R Geom_Tile Ggplot2 What Kind of Stat Is Applied

R geom_tile ggplot2 what kind of stat is applied?

To plot the mean of the fill values you should aggregate your values, before plotting. The scale_colour_gradient(...) does not work on the data level, but on the visualization level.
Let's start with a toy Dataframe to build a reproducible example to work with.

mydata = expand.grid(bonus = seq(0, 1, 0.25), malus = seq(0, 1, 0.25), type = c("Risquophile","Moyen","Risquophobe"))
mydata = do.call("rbind",replicate(40, mydata, simplify = FALSE))
mydata$value= runif(nrow(mydata), min=0, max=50)
mydata$coop = "cooperative"

Now, before plotting I suggest you to calculate the mean over your groups of 40 values, and for this operation like to use the dplyr package:

library(dplyr)
data = mydata %>% group_by("bonus","malus","type","coop") %>% summarise(vr=mean(value))

Tow you have your dataset ready to plot with ggplot2:

library(ggplot2)
g = ggplot(data, aes(x=bonus,y=malus,fill=vr))
g = g + geom_tile()
g = g + facet_grid(type~coop)

and this is the result:
tile plot

where you are sure that the fill value is exactly the mean of your values.

Is this what you expected?

Summarising data before plotting with geom_tile() renders different results

OP, this was a very interesting question.

First, let's get this out of the way. It is clear what plotting the summary of your data is plotting just that: the summary. You are summarizing via mean, so what is plotted equals the mean of the values for each tile.

The actual question here is: If you have a dataset containing more than one value per tile, what is the result of plotting the "non-summarized" dataset?

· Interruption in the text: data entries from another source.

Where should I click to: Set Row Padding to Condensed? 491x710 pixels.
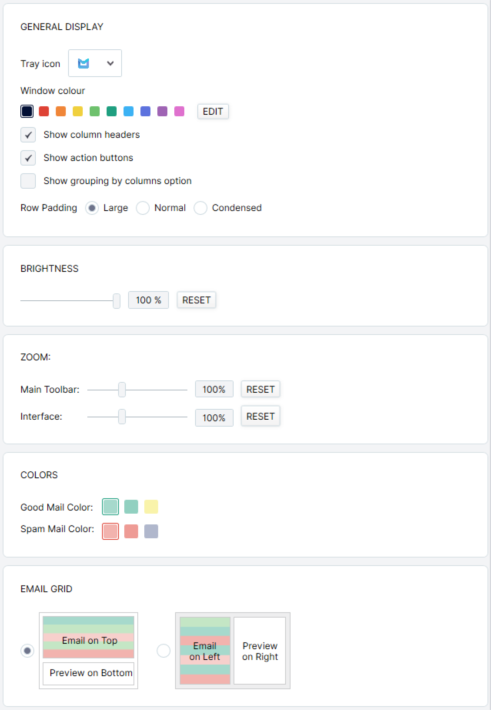coord(200,208)
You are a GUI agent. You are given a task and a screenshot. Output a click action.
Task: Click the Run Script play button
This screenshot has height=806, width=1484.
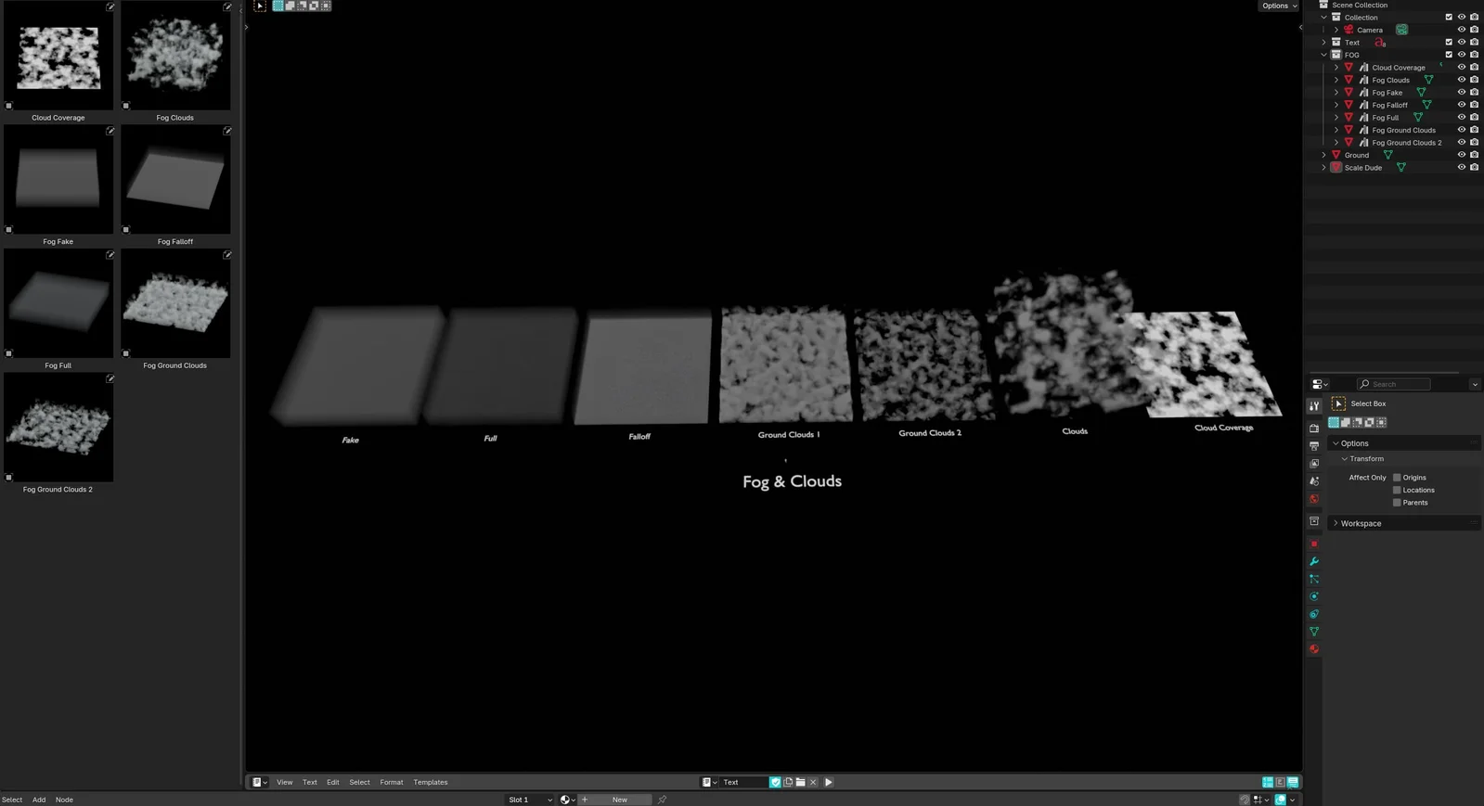pos(829,782)
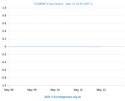Select the May 11 x-axis label

click(78, 90)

User @akrun is correct: the default stat used for geom_tile is stat="identity", but it might not be clear what that exactly means. It says it "leaves the data unchanged"... but that's not clear what that means here.

Illustrative Example Dataset

For purposes of demonstration, I'll create an illustrative dataset, which will answer the question very clearly. I'm creating two individual datasets df1 and df2, which each contain 4 "tiles" of data. The difference between these is that the values themselves for the tiles are different. I've include text labels on each tile for more clarity.

library(ggplot2)
library(cowplot)

df1 <- data.frame(
  x=rep(paste("Test",1:2), 2),
  y=rep(c("A", "B"), each=2),
  value=c(5,15,20,25)
)

df2 <- data.frame(
  x=rep(paste("Test",1:2), 2),
  y=rep(c("A", "B"), each=2),
  value=c(10,5,25,15)
)

tile1 <- ggplot(df1, aes(x,y, fill=value, label=value)) +
  geom_tile() + geom_text() + labs(title="df1")

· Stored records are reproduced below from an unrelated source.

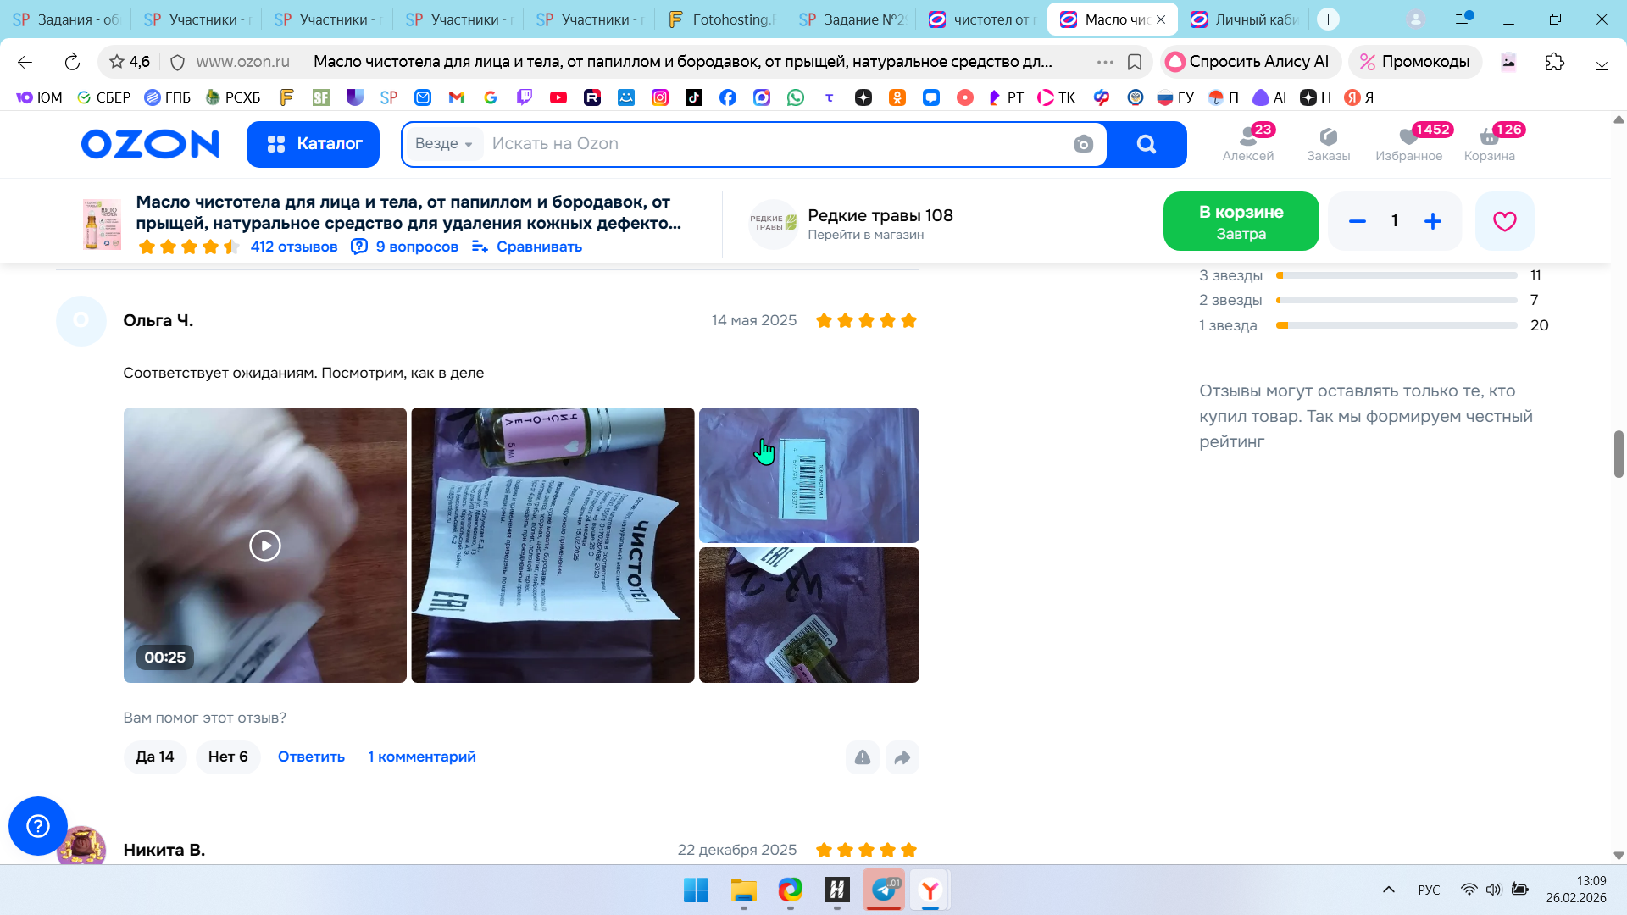Click the 412 отзывов reviews link

coord(293,247)
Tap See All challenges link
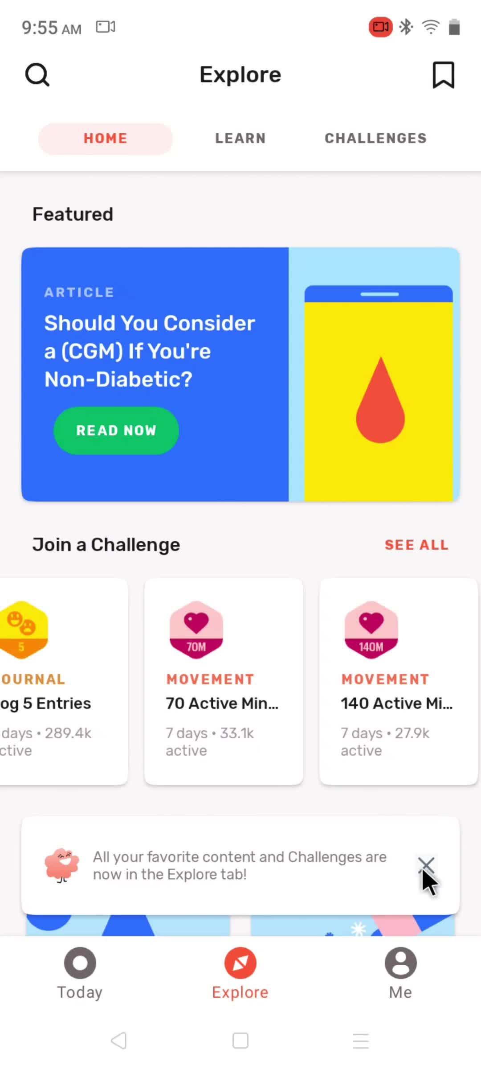The height and width of the screenshot is (1070, 481). click(x=416, y=545)
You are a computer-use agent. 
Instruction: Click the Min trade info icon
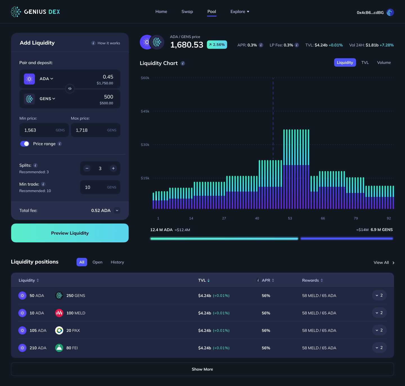click(43, 184)
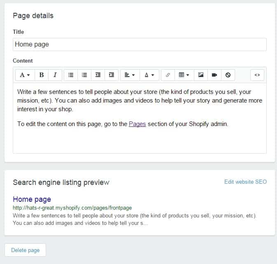Toggle italic formatting
277x264 pixels.
(55, 75)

tile2 <- ggplot(df2, aes(x,y, fill=value, label=value)) +
  geom_tile() + geom_text() + labs(title="df2")

plot_grid(tile1, tile2)

Sample Image

Plotting the Combined Data Frame

Each of the data frames df1 and df2 contain only one value per tile, so in order to see how that changes when we have more than one value per tile, we need to combine them into one so that each tile will contain 2 values. In this example, we are going to combine them in two ways: first df1 then df2, and the other way is df2 first, then df1.

df12 <- rbind(df1, df2)
df21 <- rbind(df2, df1)

Now, if we plot each of those as before and compare, the reason for the discrepancy the OP posted should be quite obvious. I'm including the value for each tile for each originating dataset to make things super-clear.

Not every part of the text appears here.